* _EXCERPTED TEXT_:

++++++++++

Companies constantly innovate with technology and redesign their packaging. Here’s a look at seven recent examples of product redesigns, material switches and sustainable packaging solutions on Packaging Dive’s radar.
Pringles in paper
Kellogg’s revamped its Pringles chips tube to be made of 90% paper, which the company says is 100% recyclable, according to Packaging Europe. Two years ago, the company announced it would trial the paper tubes in U.K. grocery stores.
Traditionally, the tubes have been made from a combination of paperboard, metal and plastic. Multi-material products often are difficult to recycle or not accepted in conventional recycling programs. The metal base has been replaced with fiber, rendering the package recyclable once the plastic lid is removed, Kellogg’s said.
The company is investing in new machinery to make the paper tubes in Belgium, and the technology likely will expand into all European Pringles production lines in the future.
Heinz is ditching the multi-material ketchup cap for its squeezable 400ml bottles in favor that is made from a single, rigid material that the company says is recyclable. Now the entire ketchup bottle and cap can be recycled together, according to the company.

++++++++++

* _DATASET EXCERPT_:
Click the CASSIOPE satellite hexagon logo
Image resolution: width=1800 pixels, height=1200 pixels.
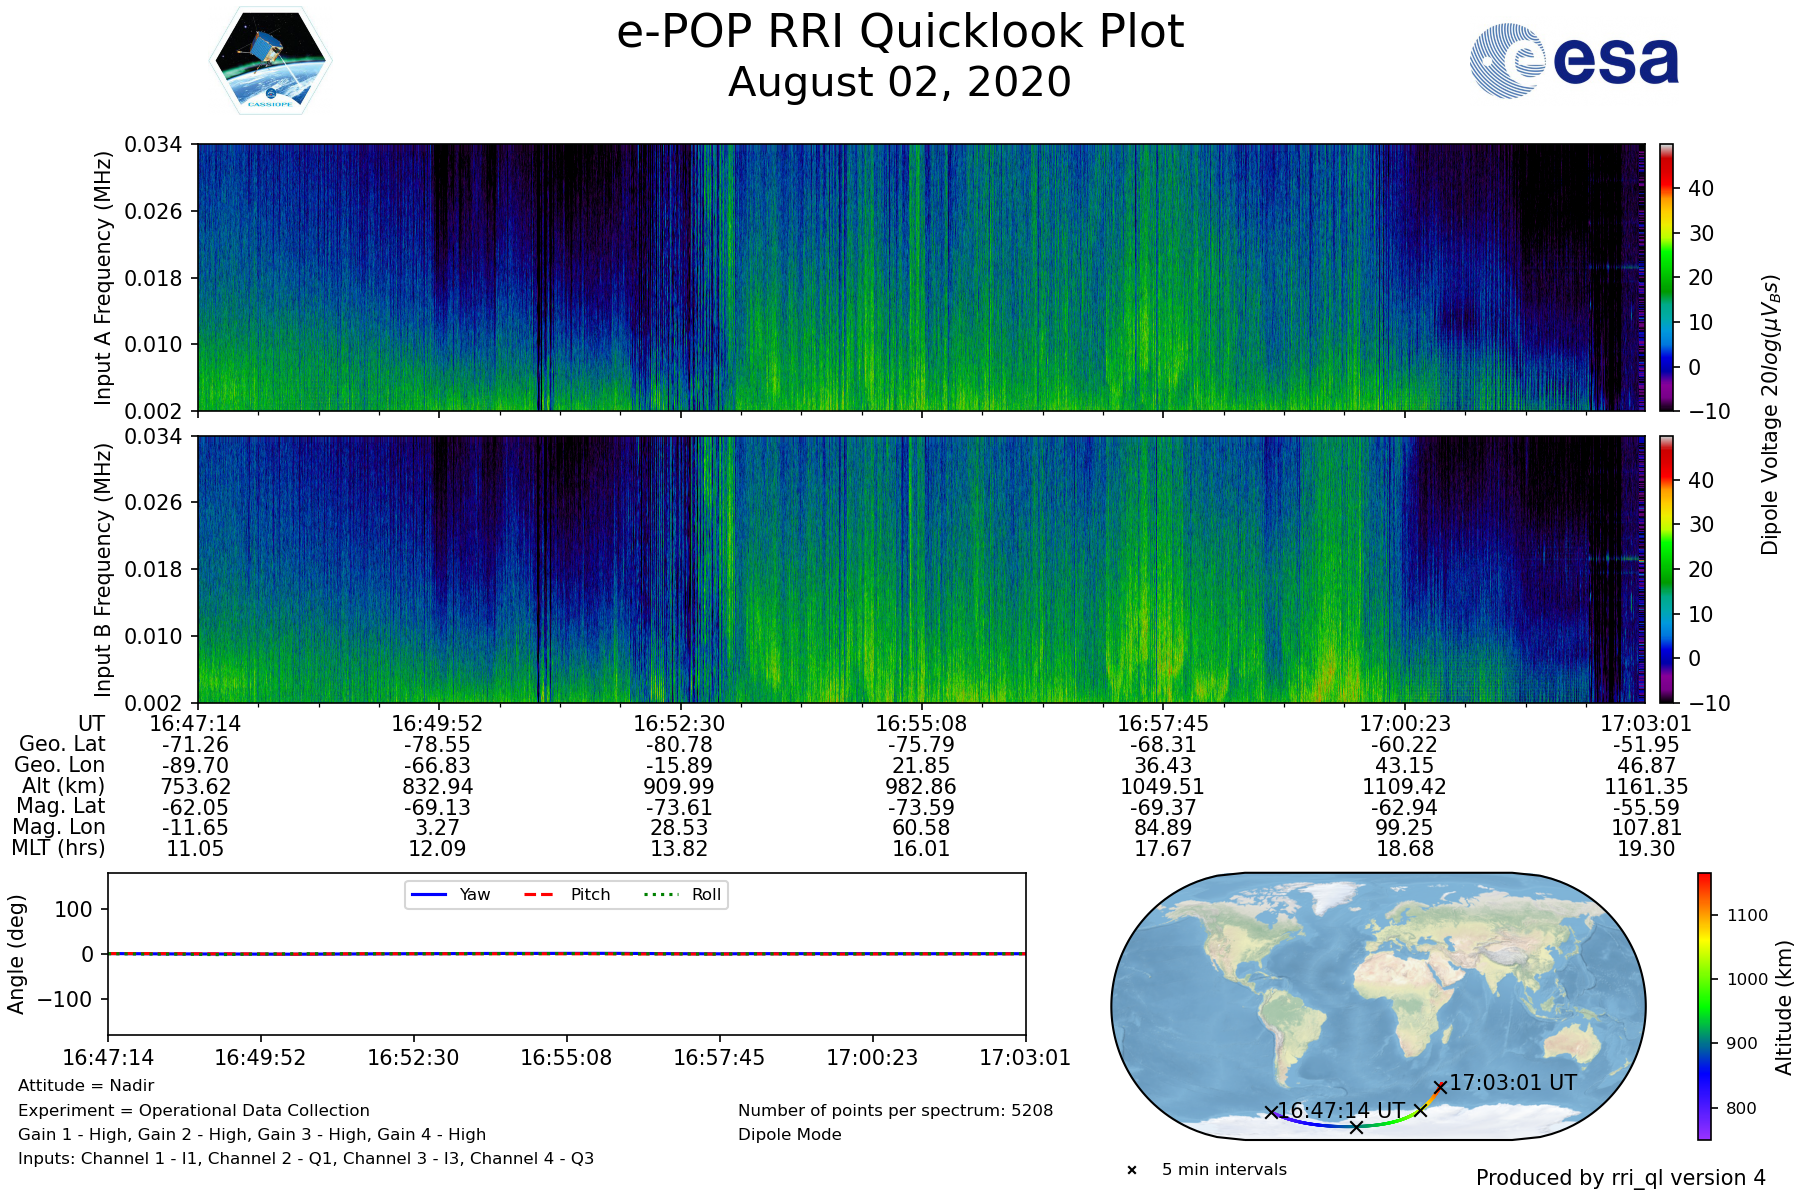270,61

++++++++++

* _WHAT THIS TASK INVOLVES_: Rewrite the passage on packaging redesigns between "Companies constantly innovate" and "U.K. grocery stores.", inclusive, substituting "cardboard" for "paper".

* _SOLUTION FOR THIS PROBLEM_:
Companies constantly innovate with technology and redesign their packaging. Here’s a look at seven recent examples of product redesigns, material switches and sustainable packaging solutions on Packaging Dive’s radar.
Pringles in cardboard
Kellogg’s revamped its Pringles chips tube to be made of 90% cardboard, which the company says is 100% recyclable, according to Packaging Europe. Two years ago, the company announced it would trial the cardboard tubes in U.K. grocery stores.